[START OF Material shown]

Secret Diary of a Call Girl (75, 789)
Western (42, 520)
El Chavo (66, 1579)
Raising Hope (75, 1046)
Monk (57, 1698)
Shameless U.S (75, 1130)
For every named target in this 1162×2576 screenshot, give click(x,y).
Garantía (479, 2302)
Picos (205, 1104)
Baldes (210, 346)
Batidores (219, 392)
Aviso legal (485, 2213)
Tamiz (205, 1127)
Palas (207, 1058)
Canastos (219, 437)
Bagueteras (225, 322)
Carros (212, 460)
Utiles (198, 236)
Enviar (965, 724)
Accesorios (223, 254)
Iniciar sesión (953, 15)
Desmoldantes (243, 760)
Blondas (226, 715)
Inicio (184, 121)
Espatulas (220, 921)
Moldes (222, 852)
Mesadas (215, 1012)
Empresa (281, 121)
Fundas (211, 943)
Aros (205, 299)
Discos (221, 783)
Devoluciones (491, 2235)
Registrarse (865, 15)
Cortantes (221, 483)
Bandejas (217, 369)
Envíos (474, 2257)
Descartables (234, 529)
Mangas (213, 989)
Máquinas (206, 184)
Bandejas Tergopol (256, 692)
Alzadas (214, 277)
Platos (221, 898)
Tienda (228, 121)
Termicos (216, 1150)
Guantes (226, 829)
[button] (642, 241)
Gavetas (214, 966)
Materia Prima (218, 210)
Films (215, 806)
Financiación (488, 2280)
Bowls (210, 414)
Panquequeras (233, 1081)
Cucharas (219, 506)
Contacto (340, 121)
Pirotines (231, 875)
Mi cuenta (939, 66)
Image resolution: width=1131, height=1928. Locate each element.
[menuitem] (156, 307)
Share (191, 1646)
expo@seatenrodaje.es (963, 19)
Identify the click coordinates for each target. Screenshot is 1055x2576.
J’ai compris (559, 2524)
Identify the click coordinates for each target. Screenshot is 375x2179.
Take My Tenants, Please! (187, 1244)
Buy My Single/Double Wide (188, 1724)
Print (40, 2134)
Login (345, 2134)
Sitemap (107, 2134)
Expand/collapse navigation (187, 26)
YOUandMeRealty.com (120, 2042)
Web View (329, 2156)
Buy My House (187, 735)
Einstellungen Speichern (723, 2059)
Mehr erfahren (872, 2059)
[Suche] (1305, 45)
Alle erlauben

[END OF Material shown]

Direction ->
Copy out every one of the rows above without changing a character.

Written reply ->
Secret Diary of a Call Girl (75, 789)
Western (42, 520)
El Chavo (66, 1579)
Raising Hope (75, 1046)
Monk (57, 1698)
Shameless U.S (75, 1130)
For every named target in this 1162×2576 screenshot, give click(x,y).
Garantía (479, 2302)
Picos (205, 1104)
Baldes (210, 346)
Batidores (219, 392)
Aviso legal (485, 2213)
Tamiz (205, 1127)
Palas (207, 1058)
Canastos (219, 437)
Bagueteras (225, 322)
Carros (212, 460)
Utiles (198, 236)
Enviar (965, 724)
Accesorios (223, 254)
Iniciar sesión (953, 15)
Desmoldantes (243, 760)
Blondas (226, 715)
Inicio (184, 121)
Espatulas (220, 921)
Moldes (222, 852)
Mesadas (215, 1012)
Empresa (281, 121)
Fundas (211, 943)
Aros (205, 299)
Discos (221, 783)
Devoluciones (491, 2235)
Registrarse (865, 15)
Cortantes (221, 483)
Bandejas (217, 369)
Envíos (474, 2257)
Descartables (234, 529)
Mangas (213, 989)
Máquinas (206, 184)
Bandejas Tergopol (256, 692)
Alzadas (214, 277)
Platos (221, 898)
Tienda (228, 121)
Termicos (216, 1150)
Guantes (226, 829)
[button] (642, 241)
Gavetas (214, 966)
Materia Prima (218, 210)
Films (215, 806)
Financiación (488, 2280)
Bowls (210, 414)
Panquequeras (233, 1081)
Cucharas (219, 506)
Contacto (340, 121)
Pirotines (231, 875)
Mi cuenta (939, 66)
Image resolution: width=1131, height=1928. Locate each element.
[menuitem] (156, 307)
Share (191, 1646)
expo@seatenrodaje.es (963, 19)
Identify the click coordinates for each target. Screenshot is 1055x2576.
J’ai compris (559, 2524)
Identify the click coordinates for each target. Screenshot is 375x2179.
Take My Tenants, Please! (187, 1244)
Buy My Single/Double Wide (188, 1724)
Print (40, 2134)
Login (345, 2134)
Sitemap (107, 2134)
Expand/collapse navigation (187, 26)
YOUandMeRealty.com (120, 2042)
Web View (329, 2156)
Buy My House (187, 735)
Einstellungen Speichern (723, 2059)
Mehr erfahren (872, 2059)
[Suche] (1305, 45)
Alle erlauben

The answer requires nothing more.